Keokuk led the Sauk people single file out of Iowa on September 10, 1845, down the Dragoon Trace to Fort Leavenworth. The braves, women, and children were reported to be half wrapped in blankets, some riding ponies, some ponies only carrying bundles of belongings, others walking silently, single file with sadly bowed heads.

Wishecomaque (Hardfish) led a small band of Sauk that kept to themselves because they were the remnants of Black Hawk's tribe and bitter from having lost so many loved ones during the Black Hawk War. Eventually, they too followed Keokuk's footsteps down the Trace a few days later.
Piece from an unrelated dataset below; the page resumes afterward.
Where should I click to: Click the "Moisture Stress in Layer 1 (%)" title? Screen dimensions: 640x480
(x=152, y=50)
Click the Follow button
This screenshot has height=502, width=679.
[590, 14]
In one last effort to delay the move, Poweshiek asked that his Meskwakis too weak and poor to travel be allowed to remain in Iowa from the winter, but only about 100 of the sick were granted this request. Then Poweshiek, likewise, on October 8, 1845, reluctantly led the Meskwaki down the Dragoon Trace. When he reached the Missouri border around October 11, he met a white settler, perhaps Charles Schooler, whom he knew would not have been allowed to inhabit the Iowa Territory under the treaty agreement. Thinking he had reached the state of Missouri and had gone far enough, Poweshiek turned west to camp where the Grand River met the Missouri border. This was the territory of the Pottawattomies, friends of the Meskwaki, and they invited them to stay. Poweshiek established his village of about forty lodges on the Grand River, not far from the white settlement. Culturally different and fearful, the settlers reported the Native Americans to Fort Des Moines. Rather than sending soldiers which could have inflamed bloodshed, three civilians acquainted with Poweshiek went to talk to the old chief: Dr Campbell, J.B. Scott (hauler of supplies), and Hamilton Thrift (a tailor). Within the year, the Meskwaki were removed to the reservation in Kansas.

On March 10, 1846, Lieutenant Grier, with the balance of Company I and about 300 Native American stragglers, marched over Van's Hill below 'Coon River and down the Dragoon Trace, ending Fort Des Moines' use as a military post and ownership of these native tribes. Although Iowa became a state on December 28, 1846, it was another ten years before settlers of any great number came to Ringgold County.

The trail has been marked with Native picture writing so that the removal of these tribes out of Iowa is not forgotten.